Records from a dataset
━━━━━━━━━━━━━━━━━━━━
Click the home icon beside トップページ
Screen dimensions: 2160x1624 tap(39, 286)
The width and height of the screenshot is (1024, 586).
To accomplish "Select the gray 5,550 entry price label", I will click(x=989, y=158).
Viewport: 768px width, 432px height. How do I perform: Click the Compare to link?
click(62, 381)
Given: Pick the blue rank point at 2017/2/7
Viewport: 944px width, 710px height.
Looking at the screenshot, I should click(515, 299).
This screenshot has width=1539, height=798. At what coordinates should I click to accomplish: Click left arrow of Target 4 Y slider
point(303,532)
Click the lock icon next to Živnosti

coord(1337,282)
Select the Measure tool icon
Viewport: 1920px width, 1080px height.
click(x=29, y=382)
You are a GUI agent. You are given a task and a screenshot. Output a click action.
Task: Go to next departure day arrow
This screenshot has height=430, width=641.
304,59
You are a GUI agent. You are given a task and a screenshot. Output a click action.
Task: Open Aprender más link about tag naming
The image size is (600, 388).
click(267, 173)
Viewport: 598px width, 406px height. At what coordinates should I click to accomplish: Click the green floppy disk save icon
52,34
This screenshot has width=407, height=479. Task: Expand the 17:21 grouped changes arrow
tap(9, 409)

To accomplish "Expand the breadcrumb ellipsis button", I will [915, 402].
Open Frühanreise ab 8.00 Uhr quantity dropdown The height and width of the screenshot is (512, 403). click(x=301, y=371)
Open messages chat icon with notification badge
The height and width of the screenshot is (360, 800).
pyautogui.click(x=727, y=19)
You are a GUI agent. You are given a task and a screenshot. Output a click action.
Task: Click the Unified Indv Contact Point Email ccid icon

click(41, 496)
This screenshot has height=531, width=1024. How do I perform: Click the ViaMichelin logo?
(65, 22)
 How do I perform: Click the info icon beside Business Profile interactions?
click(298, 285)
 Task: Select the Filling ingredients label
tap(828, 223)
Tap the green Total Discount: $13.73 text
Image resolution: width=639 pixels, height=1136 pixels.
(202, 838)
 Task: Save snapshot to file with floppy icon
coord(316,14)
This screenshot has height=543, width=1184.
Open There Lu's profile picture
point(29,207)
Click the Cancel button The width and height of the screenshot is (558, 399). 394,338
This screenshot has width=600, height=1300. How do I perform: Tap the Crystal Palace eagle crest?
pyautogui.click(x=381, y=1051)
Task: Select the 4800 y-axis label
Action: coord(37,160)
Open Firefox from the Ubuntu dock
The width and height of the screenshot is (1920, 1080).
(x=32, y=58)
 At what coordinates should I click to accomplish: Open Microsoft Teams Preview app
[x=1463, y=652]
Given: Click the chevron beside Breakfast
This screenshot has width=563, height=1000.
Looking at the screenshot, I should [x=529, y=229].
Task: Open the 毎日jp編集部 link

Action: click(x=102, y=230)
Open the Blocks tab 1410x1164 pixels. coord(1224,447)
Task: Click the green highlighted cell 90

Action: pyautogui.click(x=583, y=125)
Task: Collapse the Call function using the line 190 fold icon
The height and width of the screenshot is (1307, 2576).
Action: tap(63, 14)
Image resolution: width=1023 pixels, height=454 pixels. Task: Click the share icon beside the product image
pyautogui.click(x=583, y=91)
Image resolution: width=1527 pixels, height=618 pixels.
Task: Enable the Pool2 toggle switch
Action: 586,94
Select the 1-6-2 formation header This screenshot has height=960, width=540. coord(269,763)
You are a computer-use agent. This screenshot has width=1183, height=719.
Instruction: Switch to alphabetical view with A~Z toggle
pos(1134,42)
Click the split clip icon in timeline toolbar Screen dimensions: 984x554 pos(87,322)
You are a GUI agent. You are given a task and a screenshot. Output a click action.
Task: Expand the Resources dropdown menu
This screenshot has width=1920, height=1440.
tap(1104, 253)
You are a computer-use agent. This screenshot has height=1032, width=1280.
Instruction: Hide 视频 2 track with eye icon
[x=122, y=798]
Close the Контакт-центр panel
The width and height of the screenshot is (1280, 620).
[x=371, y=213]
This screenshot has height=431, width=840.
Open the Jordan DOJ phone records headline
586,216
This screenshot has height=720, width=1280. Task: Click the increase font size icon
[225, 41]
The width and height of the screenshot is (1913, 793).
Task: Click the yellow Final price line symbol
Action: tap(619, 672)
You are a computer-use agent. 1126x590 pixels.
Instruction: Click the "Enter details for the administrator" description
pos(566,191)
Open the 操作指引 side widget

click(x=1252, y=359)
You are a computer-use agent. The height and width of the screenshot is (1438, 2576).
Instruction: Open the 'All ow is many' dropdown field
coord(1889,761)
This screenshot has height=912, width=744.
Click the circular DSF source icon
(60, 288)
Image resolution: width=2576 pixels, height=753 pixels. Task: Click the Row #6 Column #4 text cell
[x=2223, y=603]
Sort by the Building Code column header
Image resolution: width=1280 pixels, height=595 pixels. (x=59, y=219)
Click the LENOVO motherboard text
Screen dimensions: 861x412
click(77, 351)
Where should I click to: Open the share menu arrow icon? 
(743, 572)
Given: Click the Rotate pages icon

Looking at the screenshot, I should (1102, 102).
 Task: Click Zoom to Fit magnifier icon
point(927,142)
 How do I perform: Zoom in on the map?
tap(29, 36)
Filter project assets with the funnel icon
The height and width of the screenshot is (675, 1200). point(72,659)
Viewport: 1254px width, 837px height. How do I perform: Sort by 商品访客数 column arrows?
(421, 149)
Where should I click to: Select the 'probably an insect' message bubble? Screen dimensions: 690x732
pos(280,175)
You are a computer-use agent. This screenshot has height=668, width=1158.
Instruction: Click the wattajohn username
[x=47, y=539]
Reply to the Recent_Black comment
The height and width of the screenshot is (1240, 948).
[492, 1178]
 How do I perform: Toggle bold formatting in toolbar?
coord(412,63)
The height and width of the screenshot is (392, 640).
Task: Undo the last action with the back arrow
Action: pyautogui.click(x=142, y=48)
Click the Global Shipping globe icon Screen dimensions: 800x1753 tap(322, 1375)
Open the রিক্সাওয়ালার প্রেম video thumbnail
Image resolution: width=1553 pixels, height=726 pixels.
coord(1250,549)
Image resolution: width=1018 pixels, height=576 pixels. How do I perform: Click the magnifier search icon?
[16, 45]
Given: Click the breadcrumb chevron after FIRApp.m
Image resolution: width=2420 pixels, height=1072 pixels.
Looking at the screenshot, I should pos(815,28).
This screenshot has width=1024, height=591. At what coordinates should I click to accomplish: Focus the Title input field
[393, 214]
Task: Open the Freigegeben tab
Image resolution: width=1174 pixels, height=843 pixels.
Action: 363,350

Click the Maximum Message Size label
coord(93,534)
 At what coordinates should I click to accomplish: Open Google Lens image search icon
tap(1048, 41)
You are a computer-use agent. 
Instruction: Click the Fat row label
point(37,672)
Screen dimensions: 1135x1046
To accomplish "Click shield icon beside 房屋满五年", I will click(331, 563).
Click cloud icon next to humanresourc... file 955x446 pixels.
━━━━━━━━━━━━━━━━━━━━
Output every line of the data above verbatim, from beginning to end.

▶ Solution for this exercise:
Click the home icon beside トップページ
Screen dimensions: 2160x1624 tap(39, 286)
The width and height of the screenshot is (1024, 586).
To accomplish "Select the gray 5,550 entry price label", I will click(x=989, y=158).
Viewport: 768px width, 432px height. How do I perform: Click the Compare to link?
click(62, 381)
Given: Pick the blue rank point at 2017/2/7
Viewport: 944px width, 710px height.
Looking at the screenshot, I should click(515, 299).
This screenshot has width=1539, height=798. At what coordinates should I click to accomplish: Click left arrow of Target 4 Y slider
point(303,532)
Click the lock icon next to Živnosti

coord(1337,282)
Select the Measure tool icon
Viewport: 1920px width, 1080px height.
click(x=29, y=382)
You are a GUI agent. You are given a task and a screenshot. Output a click action.
Task: Go to next departure day arrow
This screenshot has height=430, width=641.
304,59
You are a GUI agent. You are given a task and a screenshot. Output a click action.
Task: Open Aprender más link about tag naming
The image size is (600, 388).
click(267, 173)
Viewport: 598px width, 406px height. At what coordinates should I click to accomplish: Click the green floppy disk save icon
52,34
This screenshot has width=407, height=479. Task: Expand the 17:21 grouped changes arrow
tap(9, 409)

To accomplish "Expand the breadcrumb ellipsis button", I will [915, 402].
Open Frühanreise ab 8.00 Uhr quantity dropdown The height and width of the screenshot is (512, 403). click(x=301, y=371)
Open messages chat icon with notification badge
The height and width of the screenshot is (360, 800).
pyautogui.click(x=727, y=19)
You are a GUI agent. You are given a task and a screenshot. Output a click action.
Task: Click the Unified Indv Contact Point Email ccid icon

click(41, 496)
This screenshot has height=531, width=1024. How do I perform: Click the ViaMichelin logo?
(65, 22)
 How do I perform: Click the info icon beside Business Profile interactions?
click(298, 285)
 Task: Select the Filling ingredients label
tap(828, 223)
Tap the green Total Discount: $13.73 text
Image resolution: width=639 pixels, height=1136 pixels.
(202, 838)
 Task: Save snapshot to file with floppy icon
coord(316,14)
This screenshot has height=543, width=1184.
Open There Lu's profile picture
point(29,207)
Click the Cancel button The width and height of the screenshot is (558, 399). 394,338
This screenshot has width=600, height=1300. How do I perform: Tap the Crystal Palace eagle crest?
pyautogui.click(x=381, y=1051)
Task: Select the 4800 y-axis label
Action: coord(37,160)
Open Firefox from the Ubuntu dock
The width and height of the screenshot is (1920, 1080).
(x=32, y=58)
 At what coordinates should I click to accomplish: Open Microsoft Teams Preview app
[x=1463, y=652]
Given: Click the chevron beside Breakfast
This screenshot has width=563, height=1000.
Looking at the screenshot, I should [x=529, y=229].
Task: Open the 毎日jp編集部 link

Action: click(x=102, y=230)
Open the Blocks tab 1410x1164 pixels. coord(1224,447)
Task: Click the green highlighted cell 90

Action: pyautogui.click(x=583, y=125)
Task: Collapse the Call function using the line 190 fold icon
The height and width of the screenshot is (1307, 2576).
Action: tap(63, 14)
Image resolution: width=1023 pixels, height=454 pixels. Task: Click the share icon beside the product image
pyautogui.click(x=583, y=91)
Image resolution: width=1527 pixels, height=618 pixels.
Task: Enable the Pool2 toggle switch
Action: 586,94
Select the 1-6-2 formation header This screenshot has height=960, width=540. coord(269,763)
You are a computer-use agent. This screenshot has width=1183, height=719.
Instruction: Switch to alphabetical view with A~Z toggle
pos(1134,42)
Click the split clip icon in timeline toolbar Screen dimensions: 984x554 pos(87,322)
You are a GUI agent. You are given a task and a screenshot. Output a click action.
Task: Expand the Resources dropdown menu
This screenshot has width=1920, height=1440.
tap(1104, 253)
You are a computer-use agent. This screenshot has height=1032, width=1280.
Instruction: Hide 视频 2 track with eye icon
[x=122, y=798]
Close the Контакт-центр panel
The width and height of the screenshot is (1280, 620).
[x=371, y=213]
This screenshot has height=431, width=840.
Open the Jordan DOJ phone records headline
586,216
This screenshot has height=720, width=1280. Task: Click the increase font size icon
[225, 41]
The width and height of the screenshot is (1913, 793).
Task: Click the yellow Final price line symbol
Action: tap(619, 672)
You are a computer-use agent. 1126x590 pixels.
Instruction: Click the "Enter details for the administrator" description
pos(566,191)
Open the 操作指引 side widget

click(x=1252, y=359)
You are a computer-use agent. The height and width of the screenshot is (1438, 2576).
Instruction: Open the 'All ow is many' dropdown field
coord(1889,761)
This screenshot has height=912, width=744.
Click the circular DSF source icon
(60, 288)
Image resolution: width=2576 pixels, height=753 pixels. Task: Click the Row #6 Column #4 text cell
[x=2223, y=603]
Sort by the Building Code column header
Image resolution: width=1280 pixels, height=595 pixels. (x=59, y=219)
Click the LENOVO motherboard text
Screen dimensions: 861x412
click(77, 351)
Where should I click to: Open the share menu arrow icon? 
(743, 572)
Given: Click the Rotate pages icon

Looking at the screenshot, I should (1102, 102).
 Task: Click Zoom to Fit magnifier icon
point(927,142)
 How do I perform: Zoom in on the map?
tap(29, 36)
Filter project assets with the funnel icon
The height and width of the screenshot is (675, 1200). point(72,659)
Viewport: 1254px width, 837px height. How do I perform: Sort by 商品访客数 column arrows?
(421, 149)
Where should I click to: Select the 'probably an insect' message bubble? Screen dimensions: 690x732
pos(280,175)
You are a computer-use agent. This screenshot has height=668, width=1158.
Instruction: Click the wattajohn username
[x=47, y=539]
Reply to the Recent_Black comment
The height and width of the screenshot is (1240, 948).
[492, 1178]
 How do I perform: Toggle bold formatting in toolbar?
coord(412,63)
The height and width of the screenshot is (392, 640).
Task: Undo the last action with the back arrow
Action: pyautogui.click(x=142, y=48)
Click the Global Shipping globe icon Screen dimensions: 800x1753 tap(322, 1375)
Open the রিক্সাওয়ালার প্রেম video thumbnail
Image resolution: width=1553 pixels, height=726 pixels.
coord(1250,549)
Image resolution: width=1018 pixels, height=576 pixels. How do I perform: Click the magnifier search icon?
[16, 45]
Given: Click the breadcrumb chevron after FIRApp.m
Image resolution: width=2420 pixels, height=1072 pixels.
Looking at the screenshot, I should pos(815,28).
This screenshot has width=1024, height=591. At what coordinates should I click to accomplish: Focus the Title input field
[393, 214]
Task: Open the Freigegeben tab
Image resolution: width=1174 pixels, height=843 pixels.
Action: 363,350

Click the Maximum Message Size label
coord(93,534)
 At what coordinates should I click to accomplish: Open Google Lens image search icon
tap(1048, 41)
You are a computer-use agent. 
Instruction: Click the Fat row label
point(37,672)
Screen dimensions: 1135x1046
To accomplish "Click shield icon beside 房屋满五年", I will click(331, 563).
Click cloud icon next to humanresourc... file 955x446 pixels.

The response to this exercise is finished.